While he had been known for giving strong directions to his Gatineau cohorts, Brousseau tried to leave more freedom to his Cargo Culte associates. “In the new project’s early days, I wanted the drums and the bass to sound exactly the way I had in mind, but after a while I shut up. I just let them be. In the studio, we decided to record everything from morning to night, and everything was pretty much improvised on the spot. I came in with lyric snippets, and the guys started to jam from there. At night, we’d bounce a tune off, and that’s what ended up on the recording.” McMahon “J-F and I,” McMahon added, “also had a few beats in our chest drawers. Old things we’d done on our laptops over the years. We used some of that.”

Straightforwardly delivered in Félix Leclerc’s language, Brousseau’s sometimes acid in-your-face lyrics, which are reminiscent of those of Biz (Loco Locass) and largely inspired by Noah Levine’s Dharma Punx, contribute to the album’s deep spiritual side. “People are going to draw parallels between our sound and the Beastie Boys,” Brousseau cautioned, “but it goes much deeper than that.

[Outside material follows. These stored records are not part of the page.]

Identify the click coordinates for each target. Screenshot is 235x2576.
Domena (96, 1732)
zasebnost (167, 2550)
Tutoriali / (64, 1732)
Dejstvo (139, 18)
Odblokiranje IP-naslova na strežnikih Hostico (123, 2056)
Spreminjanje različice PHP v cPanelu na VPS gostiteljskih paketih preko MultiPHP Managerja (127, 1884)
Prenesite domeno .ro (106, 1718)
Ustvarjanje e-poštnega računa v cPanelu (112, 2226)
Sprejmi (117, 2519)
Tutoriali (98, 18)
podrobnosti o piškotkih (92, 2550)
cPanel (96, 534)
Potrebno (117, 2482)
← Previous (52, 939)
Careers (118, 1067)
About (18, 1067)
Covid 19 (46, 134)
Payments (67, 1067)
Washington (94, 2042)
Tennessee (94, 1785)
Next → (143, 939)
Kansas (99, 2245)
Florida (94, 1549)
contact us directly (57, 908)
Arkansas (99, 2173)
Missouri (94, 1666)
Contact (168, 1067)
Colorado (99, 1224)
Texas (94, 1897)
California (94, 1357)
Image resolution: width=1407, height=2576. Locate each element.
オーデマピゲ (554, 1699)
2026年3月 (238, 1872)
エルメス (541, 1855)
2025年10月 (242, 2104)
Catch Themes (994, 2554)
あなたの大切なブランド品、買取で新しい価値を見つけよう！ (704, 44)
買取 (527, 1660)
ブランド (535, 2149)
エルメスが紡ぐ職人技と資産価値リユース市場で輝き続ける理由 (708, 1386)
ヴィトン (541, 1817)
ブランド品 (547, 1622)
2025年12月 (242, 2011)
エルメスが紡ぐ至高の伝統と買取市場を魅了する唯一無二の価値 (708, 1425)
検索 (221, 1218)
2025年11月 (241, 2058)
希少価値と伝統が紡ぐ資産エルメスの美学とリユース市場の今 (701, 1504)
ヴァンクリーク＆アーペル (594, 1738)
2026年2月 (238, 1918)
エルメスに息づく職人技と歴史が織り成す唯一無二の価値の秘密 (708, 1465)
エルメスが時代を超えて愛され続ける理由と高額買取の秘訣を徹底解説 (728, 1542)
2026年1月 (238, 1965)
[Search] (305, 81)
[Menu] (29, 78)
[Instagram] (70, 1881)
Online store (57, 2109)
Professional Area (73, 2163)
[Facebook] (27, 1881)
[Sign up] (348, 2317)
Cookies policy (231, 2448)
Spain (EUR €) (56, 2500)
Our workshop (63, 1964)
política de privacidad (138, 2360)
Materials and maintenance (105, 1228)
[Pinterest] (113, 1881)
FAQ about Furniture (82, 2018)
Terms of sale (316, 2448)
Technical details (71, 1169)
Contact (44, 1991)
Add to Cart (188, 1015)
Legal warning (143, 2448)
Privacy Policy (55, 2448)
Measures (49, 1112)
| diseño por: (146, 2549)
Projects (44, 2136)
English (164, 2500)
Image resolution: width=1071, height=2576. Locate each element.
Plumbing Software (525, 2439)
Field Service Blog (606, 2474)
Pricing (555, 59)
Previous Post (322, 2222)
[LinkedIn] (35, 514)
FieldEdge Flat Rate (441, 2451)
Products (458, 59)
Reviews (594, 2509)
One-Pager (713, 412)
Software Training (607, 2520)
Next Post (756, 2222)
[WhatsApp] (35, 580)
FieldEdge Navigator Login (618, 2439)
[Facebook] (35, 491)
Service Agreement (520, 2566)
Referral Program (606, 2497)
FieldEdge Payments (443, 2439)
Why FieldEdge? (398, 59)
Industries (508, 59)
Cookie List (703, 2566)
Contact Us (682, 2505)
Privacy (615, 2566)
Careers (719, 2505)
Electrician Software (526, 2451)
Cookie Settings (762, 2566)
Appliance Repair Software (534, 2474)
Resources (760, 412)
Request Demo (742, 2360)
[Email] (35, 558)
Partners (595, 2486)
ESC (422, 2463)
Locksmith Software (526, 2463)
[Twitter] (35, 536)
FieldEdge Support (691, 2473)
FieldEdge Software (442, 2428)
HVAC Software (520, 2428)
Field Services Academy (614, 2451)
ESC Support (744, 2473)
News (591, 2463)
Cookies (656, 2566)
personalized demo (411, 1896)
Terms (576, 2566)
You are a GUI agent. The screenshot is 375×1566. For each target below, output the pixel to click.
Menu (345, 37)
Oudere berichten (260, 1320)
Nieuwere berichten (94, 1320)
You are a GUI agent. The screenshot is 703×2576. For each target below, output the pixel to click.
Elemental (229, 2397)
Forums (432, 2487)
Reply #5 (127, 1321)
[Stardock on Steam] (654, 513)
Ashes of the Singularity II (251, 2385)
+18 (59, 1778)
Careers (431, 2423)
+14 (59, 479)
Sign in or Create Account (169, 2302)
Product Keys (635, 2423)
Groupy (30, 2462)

I’m a keen observer of life, and I like to write about love and sexual relationships. ‘Le chien de madame’[‘My Lady’s Dog’] and ‘Champs de bataille’ [‘Battlegrounds’] both depict heavy relationships I went through. The stories I’m telling are often personal, but songs like “L’enfer, c’est les autres’[‘Hell Is Other People’] are about… other people! In the past, I often ended up on my own on the lyrics side because no one had the nerve to criticize me. But I got a lot of input from Alex for this project. He helped me a great deal on the direction things should be going.”

All Cargo Culte members earn their living exclusively in the music business by now. Brousseau deejays two nights a week and teaches rap music in a youth centre when he is not at home creating rhymes. The other two group members work as musicians and producers for other artists. The key to survival, Lemieux explains, is to work on as many projects as possible. “Still,” he admits, “this frightens me sometimes because all I’ve ever done in my life is music. Thirty years of it pretty soon. Looking around the industry, I find lots to worry about. Great things continue to be done, but it’s getting crowded out there. Album budgets are shrinking. I’m still working a lot, but I’m making less money. What really keeps me going is working on personal ventures like Cargo Culte.”

At press time, the trio was hoping to be able to present a monthly show as the resident band of a yet undisclosed Montreal venue, a stint that will be followed by new studio sessions with guest artists for the next, “more open” Cargo Culte album. “I’d like something on the level of the Bran Van 3000 gang,” Brousseau explains. “Something I’ll want to listen to over and over. The only albums I’m still playing are old releases from Sonic Youth or A Tribe Called Quest. Everything seems to be formatted these days. It all sounds the same. It’s interchangeable. I’m looking out for the next Kurt Cobain to shake things up, but I don’t think it’s going to happen any time soon. What we need is another music revolution.” Led by Cargo Culte, maybe?